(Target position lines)
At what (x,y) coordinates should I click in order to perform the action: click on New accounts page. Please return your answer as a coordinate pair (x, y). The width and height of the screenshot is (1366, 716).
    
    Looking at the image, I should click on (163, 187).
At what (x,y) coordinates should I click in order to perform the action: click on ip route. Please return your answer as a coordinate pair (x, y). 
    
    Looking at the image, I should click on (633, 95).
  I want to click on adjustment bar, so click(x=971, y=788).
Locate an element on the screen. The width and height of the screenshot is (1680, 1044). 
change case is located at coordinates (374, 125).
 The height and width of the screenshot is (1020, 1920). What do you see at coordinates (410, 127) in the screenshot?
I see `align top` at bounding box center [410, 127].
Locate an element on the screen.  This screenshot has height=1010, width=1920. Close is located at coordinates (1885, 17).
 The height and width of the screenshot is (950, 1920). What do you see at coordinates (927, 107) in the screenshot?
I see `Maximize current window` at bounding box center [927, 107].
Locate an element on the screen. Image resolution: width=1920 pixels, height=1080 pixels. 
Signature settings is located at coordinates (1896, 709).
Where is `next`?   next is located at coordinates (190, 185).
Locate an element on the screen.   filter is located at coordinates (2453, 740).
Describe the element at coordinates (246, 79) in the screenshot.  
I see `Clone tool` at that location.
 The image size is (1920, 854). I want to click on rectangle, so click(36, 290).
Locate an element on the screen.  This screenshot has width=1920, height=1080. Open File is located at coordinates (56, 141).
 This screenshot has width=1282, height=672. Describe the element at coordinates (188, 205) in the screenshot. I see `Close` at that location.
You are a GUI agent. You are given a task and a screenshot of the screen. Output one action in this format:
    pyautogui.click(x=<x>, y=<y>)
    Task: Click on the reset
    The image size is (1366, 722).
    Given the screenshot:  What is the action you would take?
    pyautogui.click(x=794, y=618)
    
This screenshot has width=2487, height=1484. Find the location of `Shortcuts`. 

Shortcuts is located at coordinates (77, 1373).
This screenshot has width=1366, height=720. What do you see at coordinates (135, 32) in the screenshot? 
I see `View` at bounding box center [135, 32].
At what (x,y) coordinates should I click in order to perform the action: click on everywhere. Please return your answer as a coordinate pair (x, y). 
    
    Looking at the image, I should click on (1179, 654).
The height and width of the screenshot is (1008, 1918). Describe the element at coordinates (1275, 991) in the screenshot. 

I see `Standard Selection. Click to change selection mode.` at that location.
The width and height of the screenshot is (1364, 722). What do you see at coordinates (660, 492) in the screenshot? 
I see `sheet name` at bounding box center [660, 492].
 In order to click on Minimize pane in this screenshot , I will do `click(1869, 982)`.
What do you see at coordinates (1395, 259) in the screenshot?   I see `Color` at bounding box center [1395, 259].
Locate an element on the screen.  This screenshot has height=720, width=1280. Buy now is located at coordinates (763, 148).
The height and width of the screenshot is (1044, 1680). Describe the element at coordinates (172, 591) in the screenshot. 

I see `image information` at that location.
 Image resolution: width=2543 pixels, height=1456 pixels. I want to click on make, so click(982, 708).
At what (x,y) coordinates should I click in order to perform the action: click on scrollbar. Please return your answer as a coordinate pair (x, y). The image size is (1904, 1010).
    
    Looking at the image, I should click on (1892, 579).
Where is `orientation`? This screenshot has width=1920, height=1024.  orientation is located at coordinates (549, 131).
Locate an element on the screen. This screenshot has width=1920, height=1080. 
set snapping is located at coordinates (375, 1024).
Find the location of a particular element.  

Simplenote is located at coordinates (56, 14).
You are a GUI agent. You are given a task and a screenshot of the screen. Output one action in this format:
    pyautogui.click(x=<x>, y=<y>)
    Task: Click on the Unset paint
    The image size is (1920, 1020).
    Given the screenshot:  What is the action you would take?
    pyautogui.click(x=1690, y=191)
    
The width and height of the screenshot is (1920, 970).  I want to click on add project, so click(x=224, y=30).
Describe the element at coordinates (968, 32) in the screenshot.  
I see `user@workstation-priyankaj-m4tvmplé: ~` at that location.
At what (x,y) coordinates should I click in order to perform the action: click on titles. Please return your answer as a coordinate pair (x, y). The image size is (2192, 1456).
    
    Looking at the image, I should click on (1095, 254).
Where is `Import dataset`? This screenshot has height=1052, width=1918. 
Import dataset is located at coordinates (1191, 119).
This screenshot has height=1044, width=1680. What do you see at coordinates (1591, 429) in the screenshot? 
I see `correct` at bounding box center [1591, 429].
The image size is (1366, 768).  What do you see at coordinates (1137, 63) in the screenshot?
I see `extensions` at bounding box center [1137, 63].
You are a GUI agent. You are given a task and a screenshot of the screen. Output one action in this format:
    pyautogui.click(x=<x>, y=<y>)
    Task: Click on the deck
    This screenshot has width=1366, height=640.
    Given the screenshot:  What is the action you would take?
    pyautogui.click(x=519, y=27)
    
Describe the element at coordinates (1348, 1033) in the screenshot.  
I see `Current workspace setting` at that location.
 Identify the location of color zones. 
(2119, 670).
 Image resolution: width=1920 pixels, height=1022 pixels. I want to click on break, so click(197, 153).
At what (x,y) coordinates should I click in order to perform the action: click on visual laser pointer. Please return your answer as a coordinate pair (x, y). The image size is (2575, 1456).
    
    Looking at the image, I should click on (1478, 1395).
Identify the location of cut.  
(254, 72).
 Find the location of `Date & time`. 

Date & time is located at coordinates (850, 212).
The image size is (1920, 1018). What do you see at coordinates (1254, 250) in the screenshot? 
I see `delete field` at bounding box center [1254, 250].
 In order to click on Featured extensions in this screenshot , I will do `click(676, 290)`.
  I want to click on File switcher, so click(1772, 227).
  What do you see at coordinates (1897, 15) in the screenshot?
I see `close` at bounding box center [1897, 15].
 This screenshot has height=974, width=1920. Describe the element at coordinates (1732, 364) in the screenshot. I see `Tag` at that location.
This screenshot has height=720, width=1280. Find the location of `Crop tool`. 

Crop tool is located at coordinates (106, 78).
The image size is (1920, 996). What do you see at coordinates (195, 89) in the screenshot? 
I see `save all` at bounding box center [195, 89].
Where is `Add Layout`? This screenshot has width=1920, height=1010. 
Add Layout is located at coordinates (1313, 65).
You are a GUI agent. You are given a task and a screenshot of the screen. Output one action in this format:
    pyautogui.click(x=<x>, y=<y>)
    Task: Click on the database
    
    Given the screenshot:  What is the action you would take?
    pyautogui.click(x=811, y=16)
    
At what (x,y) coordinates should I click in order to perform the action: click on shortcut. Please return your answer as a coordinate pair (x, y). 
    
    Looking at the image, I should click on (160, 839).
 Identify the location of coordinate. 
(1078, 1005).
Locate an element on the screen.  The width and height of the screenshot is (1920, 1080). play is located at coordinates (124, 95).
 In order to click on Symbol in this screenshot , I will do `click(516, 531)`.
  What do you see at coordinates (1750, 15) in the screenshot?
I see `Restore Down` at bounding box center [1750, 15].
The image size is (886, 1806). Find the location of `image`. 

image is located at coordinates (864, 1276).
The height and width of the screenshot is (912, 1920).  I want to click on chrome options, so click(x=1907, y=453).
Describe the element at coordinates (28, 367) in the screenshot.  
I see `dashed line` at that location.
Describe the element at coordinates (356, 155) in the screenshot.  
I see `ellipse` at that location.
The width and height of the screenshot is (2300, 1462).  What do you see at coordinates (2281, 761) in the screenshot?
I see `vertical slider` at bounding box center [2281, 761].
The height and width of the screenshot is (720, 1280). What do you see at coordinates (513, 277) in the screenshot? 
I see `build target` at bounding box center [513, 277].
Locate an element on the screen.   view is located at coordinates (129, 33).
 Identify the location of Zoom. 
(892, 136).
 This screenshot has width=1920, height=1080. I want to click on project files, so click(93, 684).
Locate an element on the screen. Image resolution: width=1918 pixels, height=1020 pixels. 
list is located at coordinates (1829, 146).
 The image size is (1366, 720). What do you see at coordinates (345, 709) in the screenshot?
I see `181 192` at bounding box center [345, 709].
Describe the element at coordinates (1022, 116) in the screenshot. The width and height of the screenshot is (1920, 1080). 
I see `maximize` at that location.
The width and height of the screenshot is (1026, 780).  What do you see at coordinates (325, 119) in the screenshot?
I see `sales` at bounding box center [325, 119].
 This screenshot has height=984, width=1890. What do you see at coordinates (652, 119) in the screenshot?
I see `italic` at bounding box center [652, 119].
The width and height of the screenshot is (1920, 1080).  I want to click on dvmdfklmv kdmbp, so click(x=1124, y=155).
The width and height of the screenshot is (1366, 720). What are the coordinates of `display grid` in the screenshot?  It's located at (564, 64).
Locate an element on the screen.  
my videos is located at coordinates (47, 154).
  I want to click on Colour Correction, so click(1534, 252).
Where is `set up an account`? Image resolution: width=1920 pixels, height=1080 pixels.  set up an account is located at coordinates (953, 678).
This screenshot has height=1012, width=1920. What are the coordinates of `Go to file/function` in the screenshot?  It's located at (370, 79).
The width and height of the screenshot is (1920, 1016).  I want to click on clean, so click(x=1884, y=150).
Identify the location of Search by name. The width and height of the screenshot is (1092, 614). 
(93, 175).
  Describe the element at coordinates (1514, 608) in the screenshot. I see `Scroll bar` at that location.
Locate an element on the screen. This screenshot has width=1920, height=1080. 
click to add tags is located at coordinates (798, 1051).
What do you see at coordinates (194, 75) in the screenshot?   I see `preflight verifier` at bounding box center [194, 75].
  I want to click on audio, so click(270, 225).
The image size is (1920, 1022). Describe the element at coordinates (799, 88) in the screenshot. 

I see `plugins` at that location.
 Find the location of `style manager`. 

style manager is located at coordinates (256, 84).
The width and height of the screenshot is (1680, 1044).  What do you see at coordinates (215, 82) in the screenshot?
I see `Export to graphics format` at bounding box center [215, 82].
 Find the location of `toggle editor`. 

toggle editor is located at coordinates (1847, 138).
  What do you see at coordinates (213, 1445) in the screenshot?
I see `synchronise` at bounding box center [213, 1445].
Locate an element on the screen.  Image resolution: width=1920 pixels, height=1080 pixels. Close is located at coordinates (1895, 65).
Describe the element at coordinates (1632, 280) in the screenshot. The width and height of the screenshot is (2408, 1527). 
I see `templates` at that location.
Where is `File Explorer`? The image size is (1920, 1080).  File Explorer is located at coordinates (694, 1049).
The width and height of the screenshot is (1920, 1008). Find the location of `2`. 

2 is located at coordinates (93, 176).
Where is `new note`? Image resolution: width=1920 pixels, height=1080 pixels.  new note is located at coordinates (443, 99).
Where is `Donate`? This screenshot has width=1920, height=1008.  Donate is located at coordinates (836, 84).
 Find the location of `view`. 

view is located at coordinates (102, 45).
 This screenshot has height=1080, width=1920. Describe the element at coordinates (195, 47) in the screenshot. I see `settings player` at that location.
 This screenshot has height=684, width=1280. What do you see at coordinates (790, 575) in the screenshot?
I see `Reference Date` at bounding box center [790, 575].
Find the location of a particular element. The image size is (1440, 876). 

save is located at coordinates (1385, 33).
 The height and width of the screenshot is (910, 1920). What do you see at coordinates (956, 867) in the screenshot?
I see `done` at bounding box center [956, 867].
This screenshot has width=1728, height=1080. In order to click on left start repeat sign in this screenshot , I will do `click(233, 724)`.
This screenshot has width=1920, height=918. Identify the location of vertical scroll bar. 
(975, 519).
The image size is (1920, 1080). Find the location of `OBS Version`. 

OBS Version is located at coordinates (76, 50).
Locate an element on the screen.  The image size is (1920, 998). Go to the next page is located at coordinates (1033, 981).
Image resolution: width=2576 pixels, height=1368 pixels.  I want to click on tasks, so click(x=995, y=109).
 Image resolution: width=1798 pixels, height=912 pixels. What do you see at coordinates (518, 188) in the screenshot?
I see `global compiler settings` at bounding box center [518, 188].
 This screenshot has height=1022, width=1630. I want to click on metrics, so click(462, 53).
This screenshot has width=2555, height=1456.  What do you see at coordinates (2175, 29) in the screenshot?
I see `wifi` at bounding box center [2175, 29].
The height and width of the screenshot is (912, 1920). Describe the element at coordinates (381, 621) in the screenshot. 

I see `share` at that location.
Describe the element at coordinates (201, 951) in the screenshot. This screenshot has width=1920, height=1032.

### Set exercise:
Write out the lines from the first one through the line containing "coordinates (190, 185).", changing "Locate an element on the screen" to "Find an element on the screen" and leaving everything else as it is.

### Answer to this exercise:
At what (x,y) coordinates should I click in order to perform the action: click on New accounts page. Please return your answer as a coordinate pair (x, y). The width and height of the screenshot is (1366, 716).
    
    Looking at the image, I should click on (163, 187).
At what (x,y) coordinates should I click in order to perform the action: click on ip route. Please return your answer as a coordinate pair (x, y). 
    
    Looking at the image, I should click on (633, 95).
  I want to click on adjustment bar, so click(x=971, y=788).
Find an element on the screen. The width and height of the screenshot is (1680, 1044). 
change case is located at coordinates (374, 125).
 The height and width of the screenshot is (1020, 1920). What do you see at coordinates (410, 127) in the screenshot?
I see `align top` at bounding box center [410, 127].
Find an element on the screen.  This screenshot has height=1010, width=1920. Close is located at coordinates (1885, 17).
 The height and width of the screenshot is (950, 1920). What do you see at coordinates (927, 107) in the screenshot?
I see `Maximize current window` at bounding box center [927, 107].
Find an element on the screen. Image resolution: width=1920 pixels, height=1080 pixels. 
Signature settings is located at coordinates (1896, 709).
Where is `next`?   next is located at coordinates (190, 185).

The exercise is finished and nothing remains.